▶ _What the task asks_: Reproduce the lines word for word, beginning at the line that contains "This screenshot has height=525, width=893." and ending with the line that contains "will click(x=159, y=261).", both included.

▶ _Exercise inputs_:
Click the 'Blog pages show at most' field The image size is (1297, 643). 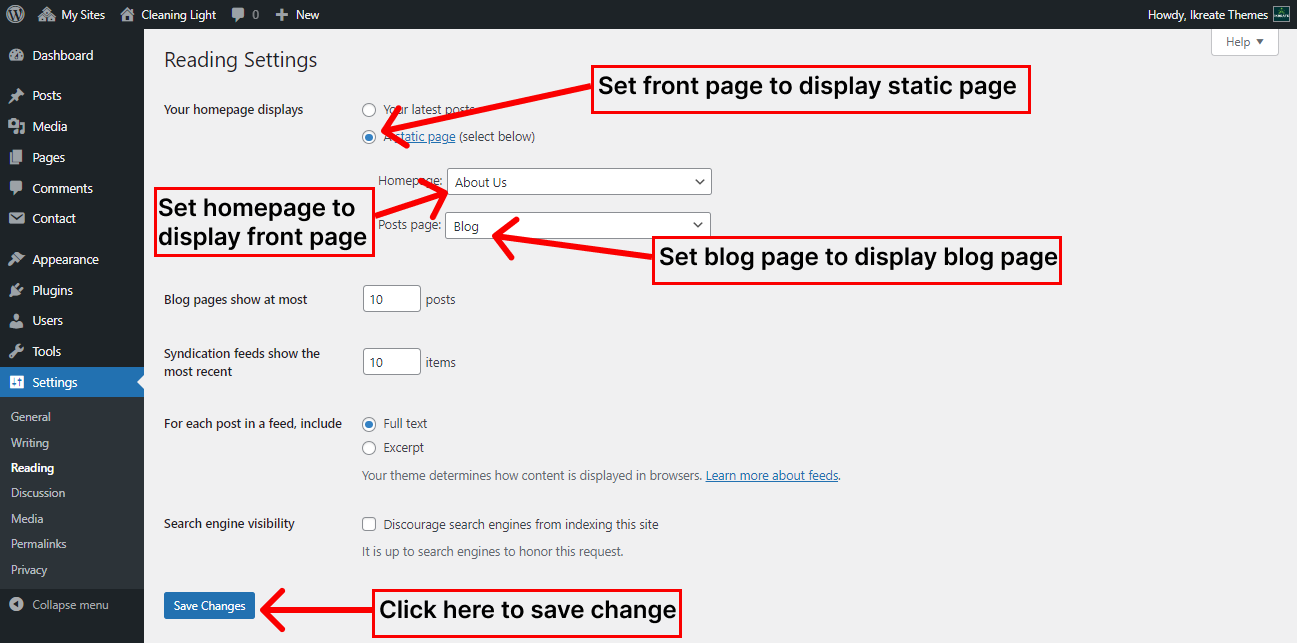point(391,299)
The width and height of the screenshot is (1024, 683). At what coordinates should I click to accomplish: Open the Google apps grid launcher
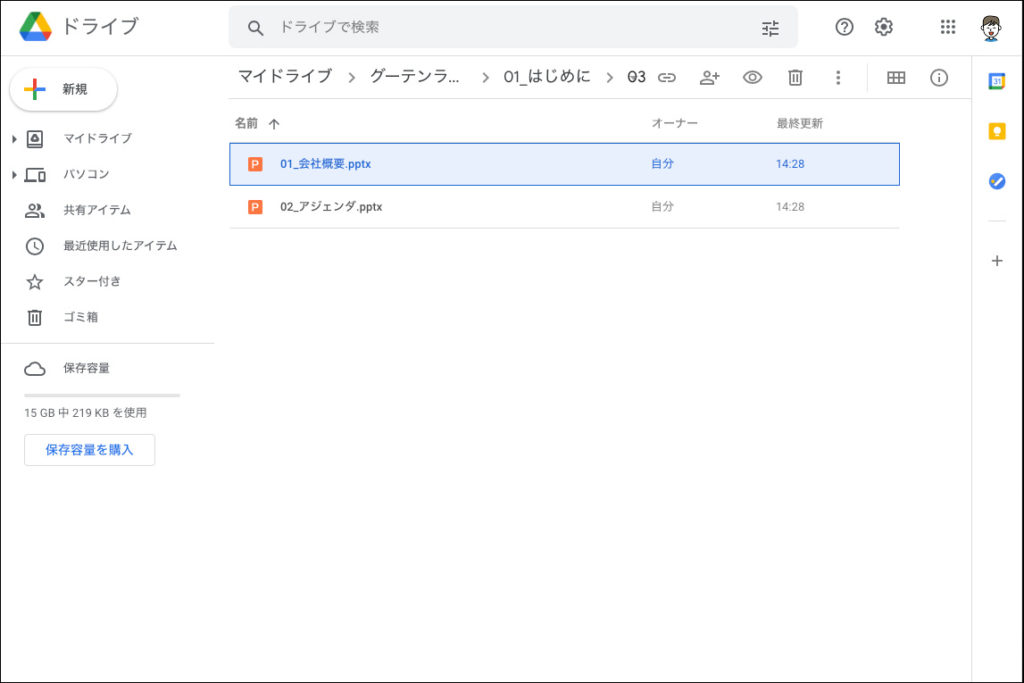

--

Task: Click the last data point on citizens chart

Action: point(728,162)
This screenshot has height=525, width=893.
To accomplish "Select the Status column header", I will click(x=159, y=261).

...

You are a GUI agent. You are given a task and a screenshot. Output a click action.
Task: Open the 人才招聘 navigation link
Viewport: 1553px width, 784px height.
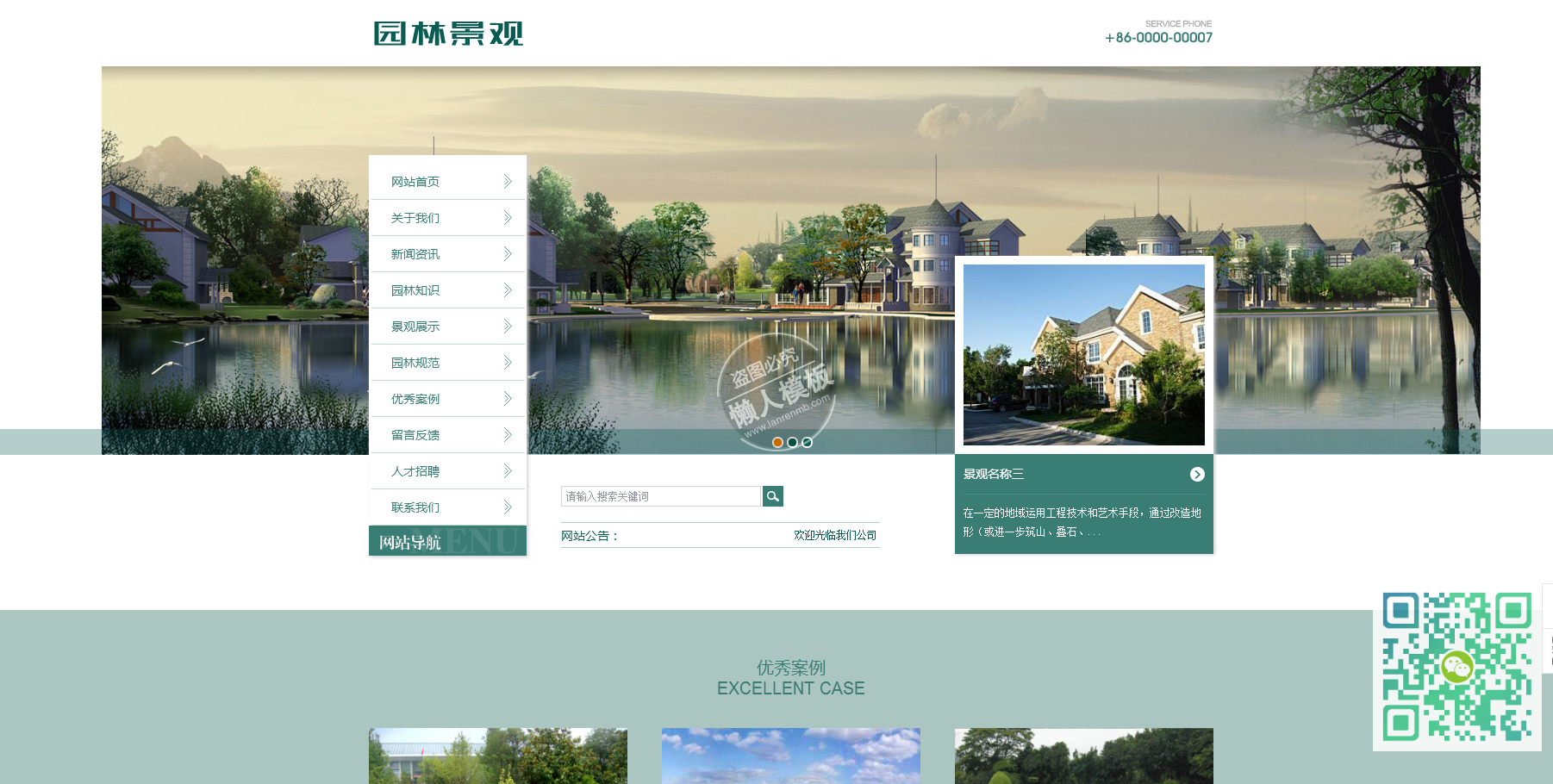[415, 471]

▶ _Result_:
This screenshot has height=525, width=893.
To accomplish "Select the Status column header", I will click(x=159, y=261).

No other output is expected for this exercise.